The veil has to be removed by the person who alleges that the real state of affairs are otherwise. Even if funds were not available with these defendants, it may be assumed that the acquirer intentionally purchased the properties in the name of these persons. In that case, it amounts to gift. Learned counsel for the respondent No. 1 submitted that an inference of benami can be had from certain circumstances. Learned counsel submitted that during the very same period, when properties were acquired in the name of other defendants, properties were acquired in the name of first defendant also. According to me, finding on such a contention can only be against the respondent. If there was no prohibition for purchasing property in the name of the deceased, what necessitated the deceased, to get the properties in the name of others? No explanation is offered by the plaintiff in that regard. Naturally, the finding of the Court below that the properties under Items ‘B’ to ‘F’ are liable for partition is also to be set aside. 25. In the result, I allow the Appeal in part. I hold that plaintiff and 5th defendant are the legitimate children of late Pakkirisami. I further hold that the entire ‘A’ Schedule items are available for partition.

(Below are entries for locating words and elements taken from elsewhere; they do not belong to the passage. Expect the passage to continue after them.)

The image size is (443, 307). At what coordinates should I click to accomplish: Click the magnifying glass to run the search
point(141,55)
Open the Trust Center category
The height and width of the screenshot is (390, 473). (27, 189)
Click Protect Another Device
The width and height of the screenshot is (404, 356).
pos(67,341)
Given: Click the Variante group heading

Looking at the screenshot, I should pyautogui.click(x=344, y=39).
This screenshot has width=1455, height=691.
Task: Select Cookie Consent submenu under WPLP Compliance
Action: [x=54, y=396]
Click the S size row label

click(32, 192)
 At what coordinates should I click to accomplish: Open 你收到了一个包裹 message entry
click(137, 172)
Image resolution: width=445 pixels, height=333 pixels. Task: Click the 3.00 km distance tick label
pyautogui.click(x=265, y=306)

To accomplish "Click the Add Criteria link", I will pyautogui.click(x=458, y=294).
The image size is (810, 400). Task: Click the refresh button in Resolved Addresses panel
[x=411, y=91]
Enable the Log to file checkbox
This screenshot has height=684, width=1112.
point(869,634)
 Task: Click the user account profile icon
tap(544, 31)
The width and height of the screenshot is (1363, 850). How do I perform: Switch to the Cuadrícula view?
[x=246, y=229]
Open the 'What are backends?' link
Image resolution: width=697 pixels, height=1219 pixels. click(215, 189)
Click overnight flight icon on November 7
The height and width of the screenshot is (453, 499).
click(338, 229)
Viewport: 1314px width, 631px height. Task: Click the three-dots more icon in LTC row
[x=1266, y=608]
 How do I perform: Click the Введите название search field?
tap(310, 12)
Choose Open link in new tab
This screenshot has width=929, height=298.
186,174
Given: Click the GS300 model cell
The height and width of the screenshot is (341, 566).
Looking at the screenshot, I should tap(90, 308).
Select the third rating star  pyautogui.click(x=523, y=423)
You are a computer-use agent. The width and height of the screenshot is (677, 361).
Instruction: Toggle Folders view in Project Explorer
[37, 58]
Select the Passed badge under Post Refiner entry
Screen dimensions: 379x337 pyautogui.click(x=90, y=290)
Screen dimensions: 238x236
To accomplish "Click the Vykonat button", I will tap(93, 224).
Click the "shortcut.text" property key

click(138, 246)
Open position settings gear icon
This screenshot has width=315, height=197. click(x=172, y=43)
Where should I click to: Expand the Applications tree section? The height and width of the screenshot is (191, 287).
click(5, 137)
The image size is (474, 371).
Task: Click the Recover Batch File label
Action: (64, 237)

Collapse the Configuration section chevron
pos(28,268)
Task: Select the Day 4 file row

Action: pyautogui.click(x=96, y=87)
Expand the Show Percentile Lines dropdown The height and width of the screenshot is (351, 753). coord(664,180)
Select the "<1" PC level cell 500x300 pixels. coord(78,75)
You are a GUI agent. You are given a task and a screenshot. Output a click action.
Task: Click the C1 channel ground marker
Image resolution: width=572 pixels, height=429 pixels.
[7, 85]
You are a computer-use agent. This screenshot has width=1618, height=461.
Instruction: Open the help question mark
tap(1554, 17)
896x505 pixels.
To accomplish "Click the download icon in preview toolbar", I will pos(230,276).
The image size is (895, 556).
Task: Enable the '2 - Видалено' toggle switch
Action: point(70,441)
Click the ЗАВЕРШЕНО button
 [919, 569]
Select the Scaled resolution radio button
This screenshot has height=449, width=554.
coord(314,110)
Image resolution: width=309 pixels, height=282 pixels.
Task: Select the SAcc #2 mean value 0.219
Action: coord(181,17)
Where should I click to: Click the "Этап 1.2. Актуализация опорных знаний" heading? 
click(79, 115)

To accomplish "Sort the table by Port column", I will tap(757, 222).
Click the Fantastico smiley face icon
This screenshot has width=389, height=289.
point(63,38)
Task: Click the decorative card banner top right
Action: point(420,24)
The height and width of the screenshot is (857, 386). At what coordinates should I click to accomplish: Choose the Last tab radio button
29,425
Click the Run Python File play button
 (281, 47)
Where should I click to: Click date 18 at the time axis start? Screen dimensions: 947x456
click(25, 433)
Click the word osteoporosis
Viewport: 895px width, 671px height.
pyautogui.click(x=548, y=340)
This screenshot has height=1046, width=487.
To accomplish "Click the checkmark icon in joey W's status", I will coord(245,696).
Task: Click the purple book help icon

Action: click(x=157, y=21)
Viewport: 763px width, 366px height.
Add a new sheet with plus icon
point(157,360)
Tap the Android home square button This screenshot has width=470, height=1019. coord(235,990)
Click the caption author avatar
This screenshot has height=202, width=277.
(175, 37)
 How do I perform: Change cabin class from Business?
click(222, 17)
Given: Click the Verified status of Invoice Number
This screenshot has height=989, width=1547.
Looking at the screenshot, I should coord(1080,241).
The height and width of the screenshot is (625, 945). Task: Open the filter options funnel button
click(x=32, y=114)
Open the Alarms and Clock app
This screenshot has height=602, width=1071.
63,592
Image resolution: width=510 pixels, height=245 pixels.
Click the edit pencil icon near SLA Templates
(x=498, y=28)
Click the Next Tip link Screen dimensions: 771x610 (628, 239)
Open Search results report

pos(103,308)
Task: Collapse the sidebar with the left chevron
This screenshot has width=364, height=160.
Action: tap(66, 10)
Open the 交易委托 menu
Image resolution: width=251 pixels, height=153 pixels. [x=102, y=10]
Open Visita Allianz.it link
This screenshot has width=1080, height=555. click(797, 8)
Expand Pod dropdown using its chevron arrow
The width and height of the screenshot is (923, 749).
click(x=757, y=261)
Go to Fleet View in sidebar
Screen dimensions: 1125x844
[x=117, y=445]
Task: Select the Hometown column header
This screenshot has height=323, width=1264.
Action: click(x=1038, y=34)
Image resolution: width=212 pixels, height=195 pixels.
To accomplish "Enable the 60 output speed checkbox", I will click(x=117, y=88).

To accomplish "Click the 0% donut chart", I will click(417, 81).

One-sixth share declared by Court below in respect of the plaint A Schedule in favour of plaintiff is confirmed. To that extent, the appeal stands dismissed. 26. But, in regard to the share allotted to the plaintiff in respect of B to F Schedule items, the Judgment of the lower Court is set aside. I hold that those items are not available for partition and plaintiff is not entitled to any share over them. 27. The Appeal is allowed in part as indicated above. Taking into consideration the close relationship between the parties, I direct the parties to suffer their respective costs. The connected C.M.Ps. are dismissed consequently.